**Exercise prompt:** Put the lines of these items into a JSON list of strings, one string per line, leaving out blank lines and the pictures.

Records in a dataset:
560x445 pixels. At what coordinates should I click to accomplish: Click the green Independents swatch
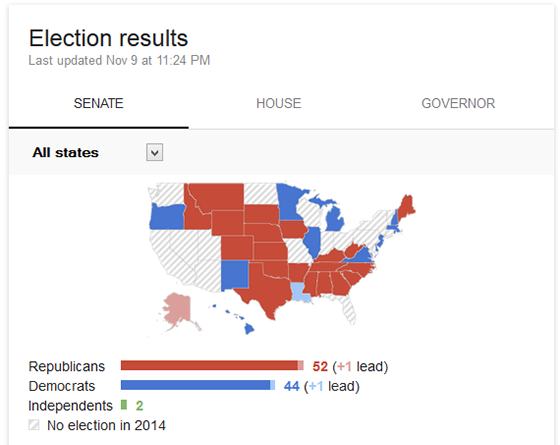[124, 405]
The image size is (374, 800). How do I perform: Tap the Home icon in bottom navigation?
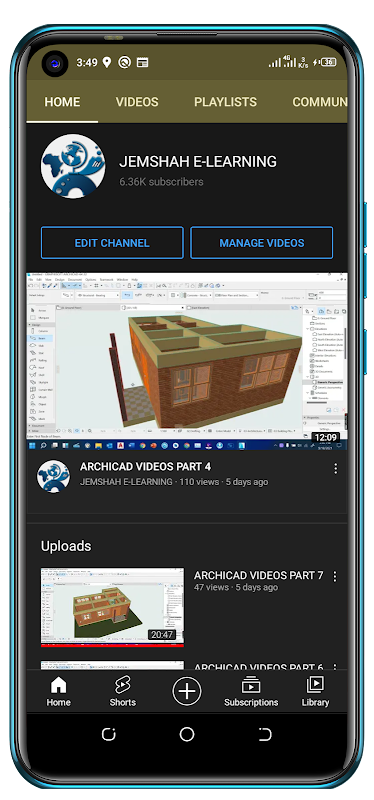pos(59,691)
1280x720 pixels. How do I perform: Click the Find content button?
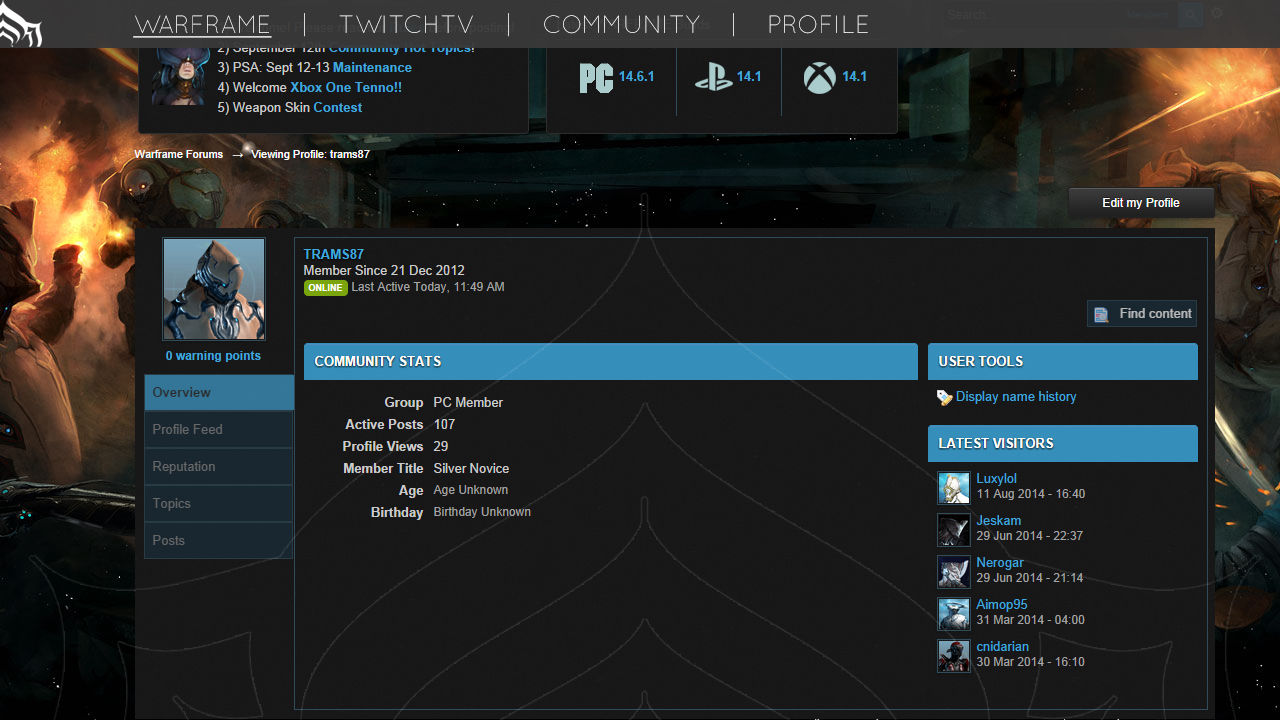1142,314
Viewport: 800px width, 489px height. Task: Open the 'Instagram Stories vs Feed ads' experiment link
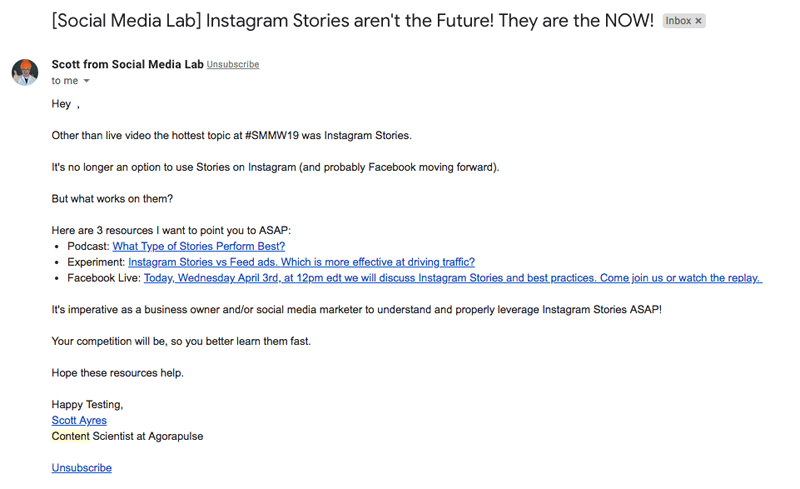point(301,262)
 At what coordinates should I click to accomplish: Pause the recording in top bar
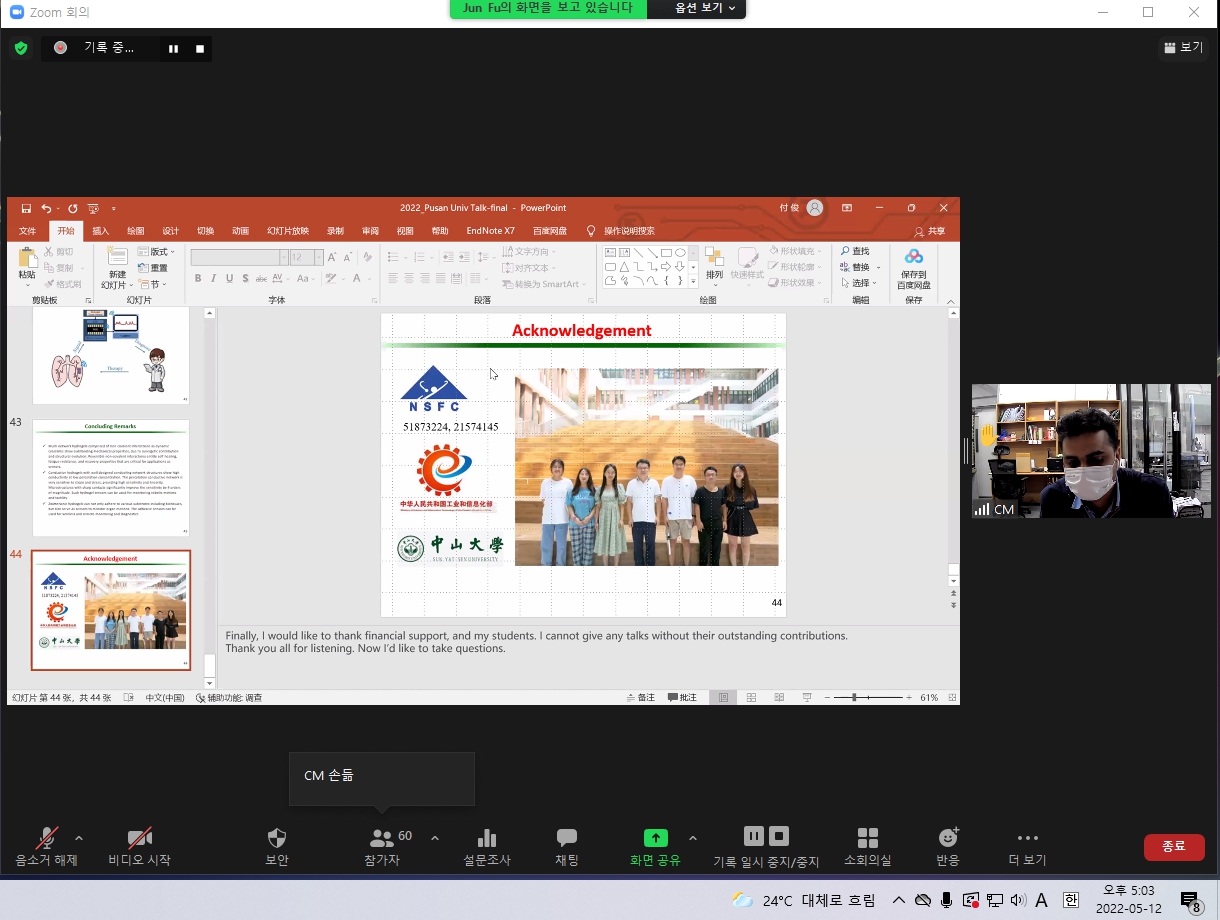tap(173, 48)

**Response to this task:**
[
  "560x445 pixels. At what coordinates should I click to accomplish: Click the green Independents swatch",
  "[124, 405]",
  "The image size is (374, 800). How do I perform: Tap the Home icon in bottom navigation?",
  "pos(59,691)",
  "1280x720 pixels. How do I perform: Click the Find content button?",
  "1142,314",
  "Viewport: 800px width, 489px height. Task: Open the 'Instagram Stories vs Feed ads' experiment link",
  "point(301,262)",
  " At what coordinates should I click to accomplish: Pause the recording in top bar",
  "tap(173, 48)"
]